When the line containing "Instruction: Click the Help menu item" appears in the entries below, begin printing there and stop after the line containing "You are a computer-use agent. This"; print each of those lines exactly and no other line.

______________________________

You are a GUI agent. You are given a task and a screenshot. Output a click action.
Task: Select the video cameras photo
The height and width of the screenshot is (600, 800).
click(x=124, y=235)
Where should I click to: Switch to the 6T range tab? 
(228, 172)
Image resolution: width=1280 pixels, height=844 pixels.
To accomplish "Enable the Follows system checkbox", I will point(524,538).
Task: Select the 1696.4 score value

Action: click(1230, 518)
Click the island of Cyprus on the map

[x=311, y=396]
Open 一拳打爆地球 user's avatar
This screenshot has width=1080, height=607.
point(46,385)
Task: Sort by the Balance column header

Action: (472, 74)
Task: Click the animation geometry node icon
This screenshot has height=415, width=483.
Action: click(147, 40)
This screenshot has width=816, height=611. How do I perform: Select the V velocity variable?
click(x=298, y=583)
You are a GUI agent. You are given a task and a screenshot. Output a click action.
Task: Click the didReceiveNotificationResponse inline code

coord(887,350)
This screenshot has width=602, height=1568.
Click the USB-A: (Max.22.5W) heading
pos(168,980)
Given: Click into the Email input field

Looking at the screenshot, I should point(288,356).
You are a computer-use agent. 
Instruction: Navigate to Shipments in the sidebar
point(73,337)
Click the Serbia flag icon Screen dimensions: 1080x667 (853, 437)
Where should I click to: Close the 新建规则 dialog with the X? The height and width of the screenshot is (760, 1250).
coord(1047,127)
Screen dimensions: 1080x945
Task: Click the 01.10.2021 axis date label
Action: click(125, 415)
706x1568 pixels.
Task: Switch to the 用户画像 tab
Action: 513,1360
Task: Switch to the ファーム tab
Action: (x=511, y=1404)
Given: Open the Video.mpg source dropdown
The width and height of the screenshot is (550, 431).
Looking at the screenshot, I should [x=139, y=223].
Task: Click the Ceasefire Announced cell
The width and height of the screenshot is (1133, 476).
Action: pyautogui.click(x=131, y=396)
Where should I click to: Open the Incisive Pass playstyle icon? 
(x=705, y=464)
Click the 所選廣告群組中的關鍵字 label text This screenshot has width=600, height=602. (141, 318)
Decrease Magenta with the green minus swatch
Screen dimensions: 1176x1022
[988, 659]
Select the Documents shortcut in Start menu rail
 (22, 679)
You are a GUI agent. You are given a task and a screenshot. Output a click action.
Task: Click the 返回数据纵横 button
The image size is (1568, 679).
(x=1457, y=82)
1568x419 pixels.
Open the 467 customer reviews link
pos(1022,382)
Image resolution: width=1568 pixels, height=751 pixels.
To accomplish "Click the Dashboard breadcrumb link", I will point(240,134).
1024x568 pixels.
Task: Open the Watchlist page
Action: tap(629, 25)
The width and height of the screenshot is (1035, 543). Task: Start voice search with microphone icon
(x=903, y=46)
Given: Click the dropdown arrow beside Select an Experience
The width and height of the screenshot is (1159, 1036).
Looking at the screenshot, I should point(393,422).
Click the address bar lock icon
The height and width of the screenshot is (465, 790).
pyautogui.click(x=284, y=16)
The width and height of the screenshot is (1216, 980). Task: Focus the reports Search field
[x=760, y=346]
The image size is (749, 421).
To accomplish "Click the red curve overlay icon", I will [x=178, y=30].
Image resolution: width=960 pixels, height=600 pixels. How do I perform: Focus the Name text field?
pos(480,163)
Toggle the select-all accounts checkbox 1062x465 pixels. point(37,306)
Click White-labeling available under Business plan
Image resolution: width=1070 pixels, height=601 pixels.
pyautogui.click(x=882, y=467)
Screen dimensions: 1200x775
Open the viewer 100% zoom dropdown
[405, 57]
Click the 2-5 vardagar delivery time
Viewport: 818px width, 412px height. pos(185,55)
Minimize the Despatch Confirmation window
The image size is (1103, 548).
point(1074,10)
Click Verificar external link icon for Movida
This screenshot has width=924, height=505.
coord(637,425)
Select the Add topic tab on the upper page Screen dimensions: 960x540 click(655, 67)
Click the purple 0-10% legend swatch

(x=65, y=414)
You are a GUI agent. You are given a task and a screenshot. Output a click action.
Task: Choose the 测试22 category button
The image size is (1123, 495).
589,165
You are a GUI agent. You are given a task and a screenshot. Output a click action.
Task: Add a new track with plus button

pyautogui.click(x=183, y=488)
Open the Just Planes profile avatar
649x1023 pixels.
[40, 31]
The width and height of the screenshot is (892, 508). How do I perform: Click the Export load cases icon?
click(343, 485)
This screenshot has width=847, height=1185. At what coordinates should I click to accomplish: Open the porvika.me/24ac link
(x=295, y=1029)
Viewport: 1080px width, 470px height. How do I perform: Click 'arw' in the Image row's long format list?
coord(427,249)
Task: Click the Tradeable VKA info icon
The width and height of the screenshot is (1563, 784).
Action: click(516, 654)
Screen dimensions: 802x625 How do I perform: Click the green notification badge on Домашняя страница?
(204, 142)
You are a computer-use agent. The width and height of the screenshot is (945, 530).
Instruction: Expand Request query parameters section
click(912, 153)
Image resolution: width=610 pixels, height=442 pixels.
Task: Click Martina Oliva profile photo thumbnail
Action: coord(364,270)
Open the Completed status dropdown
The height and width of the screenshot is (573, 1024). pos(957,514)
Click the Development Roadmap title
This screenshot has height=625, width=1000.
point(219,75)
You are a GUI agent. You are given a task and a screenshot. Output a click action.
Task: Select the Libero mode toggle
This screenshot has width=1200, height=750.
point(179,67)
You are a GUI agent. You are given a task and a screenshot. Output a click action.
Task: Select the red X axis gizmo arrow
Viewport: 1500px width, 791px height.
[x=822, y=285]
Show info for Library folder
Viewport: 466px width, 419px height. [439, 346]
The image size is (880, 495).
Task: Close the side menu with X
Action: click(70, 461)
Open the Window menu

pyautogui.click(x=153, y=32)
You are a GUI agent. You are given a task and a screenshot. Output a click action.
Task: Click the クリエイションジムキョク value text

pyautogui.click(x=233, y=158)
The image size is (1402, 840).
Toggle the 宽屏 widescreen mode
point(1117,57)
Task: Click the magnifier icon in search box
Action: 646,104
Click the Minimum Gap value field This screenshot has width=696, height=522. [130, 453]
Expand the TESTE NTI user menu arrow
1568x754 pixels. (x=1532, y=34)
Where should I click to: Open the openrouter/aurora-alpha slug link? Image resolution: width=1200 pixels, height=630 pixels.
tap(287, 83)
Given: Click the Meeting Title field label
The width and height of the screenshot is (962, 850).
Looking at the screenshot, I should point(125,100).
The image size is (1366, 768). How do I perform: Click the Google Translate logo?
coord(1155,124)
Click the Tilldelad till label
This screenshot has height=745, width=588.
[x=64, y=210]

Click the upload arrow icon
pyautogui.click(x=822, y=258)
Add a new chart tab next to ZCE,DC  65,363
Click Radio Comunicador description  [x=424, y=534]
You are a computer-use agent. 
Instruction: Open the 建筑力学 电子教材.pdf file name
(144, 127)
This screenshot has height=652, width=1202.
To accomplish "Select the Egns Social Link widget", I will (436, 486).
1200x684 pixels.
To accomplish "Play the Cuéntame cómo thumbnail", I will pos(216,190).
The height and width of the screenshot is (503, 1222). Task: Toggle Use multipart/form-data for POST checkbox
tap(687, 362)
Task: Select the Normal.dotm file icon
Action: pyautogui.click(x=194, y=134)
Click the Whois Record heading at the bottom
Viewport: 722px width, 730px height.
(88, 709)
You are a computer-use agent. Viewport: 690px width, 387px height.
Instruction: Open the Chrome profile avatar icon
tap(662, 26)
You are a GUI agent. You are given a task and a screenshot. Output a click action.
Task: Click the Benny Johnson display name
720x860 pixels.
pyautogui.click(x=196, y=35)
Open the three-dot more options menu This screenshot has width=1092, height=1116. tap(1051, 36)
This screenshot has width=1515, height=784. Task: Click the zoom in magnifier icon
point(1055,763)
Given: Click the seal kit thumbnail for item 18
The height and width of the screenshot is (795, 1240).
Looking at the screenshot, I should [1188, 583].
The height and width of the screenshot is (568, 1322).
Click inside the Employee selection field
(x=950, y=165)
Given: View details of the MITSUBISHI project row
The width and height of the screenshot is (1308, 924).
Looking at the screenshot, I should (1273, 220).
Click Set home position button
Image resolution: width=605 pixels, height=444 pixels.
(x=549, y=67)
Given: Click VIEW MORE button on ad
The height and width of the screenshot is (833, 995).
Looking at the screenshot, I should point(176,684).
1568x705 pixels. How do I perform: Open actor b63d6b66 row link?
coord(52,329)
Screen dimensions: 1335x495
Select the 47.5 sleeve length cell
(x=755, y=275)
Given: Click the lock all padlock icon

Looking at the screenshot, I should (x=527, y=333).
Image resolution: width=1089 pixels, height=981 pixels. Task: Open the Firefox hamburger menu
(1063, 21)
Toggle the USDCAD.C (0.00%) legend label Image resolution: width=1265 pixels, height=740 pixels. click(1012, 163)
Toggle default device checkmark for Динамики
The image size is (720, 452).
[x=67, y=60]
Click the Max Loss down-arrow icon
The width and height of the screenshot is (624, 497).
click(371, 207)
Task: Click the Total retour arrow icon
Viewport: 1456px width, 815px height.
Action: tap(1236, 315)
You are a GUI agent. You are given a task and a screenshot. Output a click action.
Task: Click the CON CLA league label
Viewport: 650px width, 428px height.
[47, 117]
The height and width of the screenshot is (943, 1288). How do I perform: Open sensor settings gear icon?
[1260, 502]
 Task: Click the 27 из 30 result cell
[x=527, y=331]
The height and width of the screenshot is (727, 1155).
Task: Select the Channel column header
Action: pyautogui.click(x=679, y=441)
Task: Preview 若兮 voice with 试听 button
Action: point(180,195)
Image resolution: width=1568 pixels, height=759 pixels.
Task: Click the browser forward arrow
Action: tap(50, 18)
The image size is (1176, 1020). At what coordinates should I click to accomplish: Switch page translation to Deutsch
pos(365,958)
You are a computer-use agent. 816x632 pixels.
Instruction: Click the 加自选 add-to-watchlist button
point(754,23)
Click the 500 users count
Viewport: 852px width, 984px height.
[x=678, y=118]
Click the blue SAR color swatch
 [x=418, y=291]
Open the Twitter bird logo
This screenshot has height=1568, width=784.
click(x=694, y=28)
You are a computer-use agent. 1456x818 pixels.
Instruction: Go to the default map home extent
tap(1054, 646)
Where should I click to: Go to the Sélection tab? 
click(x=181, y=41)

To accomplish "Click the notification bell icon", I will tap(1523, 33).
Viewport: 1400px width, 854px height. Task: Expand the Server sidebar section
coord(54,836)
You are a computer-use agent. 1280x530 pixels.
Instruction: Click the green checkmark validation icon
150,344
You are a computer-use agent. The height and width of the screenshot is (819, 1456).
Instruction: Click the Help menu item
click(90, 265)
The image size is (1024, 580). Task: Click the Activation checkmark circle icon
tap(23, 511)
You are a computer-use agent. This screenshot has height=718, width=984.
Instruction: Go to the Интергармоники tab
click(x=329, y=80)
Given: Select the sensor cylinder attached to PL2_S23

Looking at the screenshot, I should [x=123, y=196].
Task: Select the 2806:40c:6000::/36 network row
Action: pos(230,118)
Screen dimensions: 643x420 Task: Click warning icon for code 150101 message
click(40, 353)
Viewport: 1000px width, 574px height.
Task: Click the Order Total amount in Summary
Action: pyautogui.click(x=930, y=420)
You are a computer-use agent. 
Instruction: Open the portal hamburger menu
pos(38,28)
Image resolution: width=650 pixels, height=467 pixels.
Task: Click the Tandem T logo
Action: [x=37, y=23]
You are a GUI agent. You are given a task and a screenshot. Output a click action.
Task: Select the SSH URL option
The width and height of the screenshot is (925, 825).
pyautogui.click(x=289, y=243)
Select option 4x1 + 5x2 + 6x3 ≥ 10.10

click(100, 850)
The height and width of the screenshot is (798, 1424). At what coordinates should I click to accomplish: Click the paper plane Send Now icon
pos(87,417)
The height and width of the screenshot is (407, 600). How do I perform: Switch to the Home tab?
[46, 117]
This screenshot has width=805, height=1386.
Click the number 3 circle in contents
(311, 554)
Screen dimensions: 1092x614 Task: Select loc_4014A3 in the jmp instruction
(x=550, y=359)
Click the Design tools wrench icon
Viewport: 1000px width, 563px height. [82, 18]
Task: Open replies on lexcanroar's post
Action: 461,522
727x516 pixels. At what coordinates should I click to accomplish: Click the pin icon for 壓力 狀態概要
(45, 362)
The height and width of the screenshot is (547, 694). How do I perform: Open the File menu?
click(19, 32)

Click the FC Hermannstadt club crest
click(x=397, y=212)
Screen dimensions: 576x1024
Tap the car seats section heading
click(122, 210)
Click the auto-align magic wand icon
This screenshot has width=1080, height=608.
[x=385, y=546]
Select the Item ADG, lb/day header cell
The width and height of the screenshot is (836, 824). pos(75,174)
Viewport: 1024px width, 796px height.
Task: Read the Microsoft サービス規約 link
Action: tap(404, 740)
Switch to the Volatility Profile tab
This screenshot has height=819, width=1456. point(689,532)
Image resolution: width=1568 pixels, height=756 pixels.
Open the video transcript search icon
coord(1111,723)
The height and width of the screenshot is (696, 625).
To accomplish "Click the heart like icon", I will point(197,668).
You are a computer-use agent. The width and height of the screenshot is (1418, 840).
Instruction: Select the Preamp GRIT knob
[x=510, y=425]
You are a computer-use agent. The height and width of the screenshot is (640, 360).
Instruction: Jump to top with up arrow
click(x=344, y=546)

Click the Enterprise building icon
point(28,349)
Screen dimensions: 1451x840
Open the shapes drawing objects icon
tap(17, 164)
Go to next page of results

______________________________

### Exercise solution
Instruction: Click the Help menu item
click(90, 265)
The image size is (1024, 580). Task: Click the Activation checkmark circle icon
tap(23, 511)
You are a computer-use agent. This screenshot has height=718, width=984.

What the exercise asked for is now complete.